Eventually something else we once found on the Caribbean coast came to mind, something also formed of strung-together parts of animal origin. You can see that at www.backyardnature.net/yucatan/whelk.htm.

That's a Whelk egg-case, a Whelk being a medium to large, snail-like, marine mollusk. With the insight that our norte-delivered discovery might be a mollusk egg-case, finally pictures matching our discovery were found on the Internet. They were labeled as egg cases of the True Tulip, FASCIOLARIA TULIPA.

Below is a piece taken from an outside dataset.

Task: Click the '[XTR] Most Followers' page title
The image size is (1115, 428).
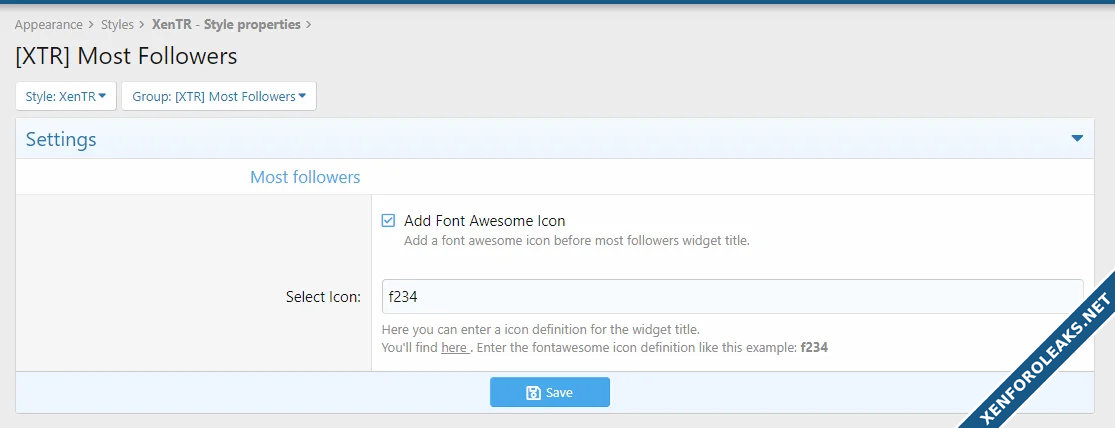Action: 126,56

True Tulips are medium-sized, predatory, gastropod-type mollusks whose shells are whitish to tan, with rows of darker brownish blotches of various sizes. They're called tulips because the shells' overall shape supposedly looks like a closed tulip flower. Several species of the genus Fasciolaria are called tulips, but Fasciolaria tulipa is the "true" one, named by Linnaeus in 1758.

True Tulips are described as living in sand flats and seagrass beds at depths normally less than 30 feet (9m). They prey on bivalves such as clams as well as various other gastropods, including the closely related Banded Tulip and the over-hunted, vanishing Queen Conch. True Tulips turn up from North Carolina on the US southeastern coast south through the Gulf of Mexico and Caribbean to the coasts of northern South America and Brazil.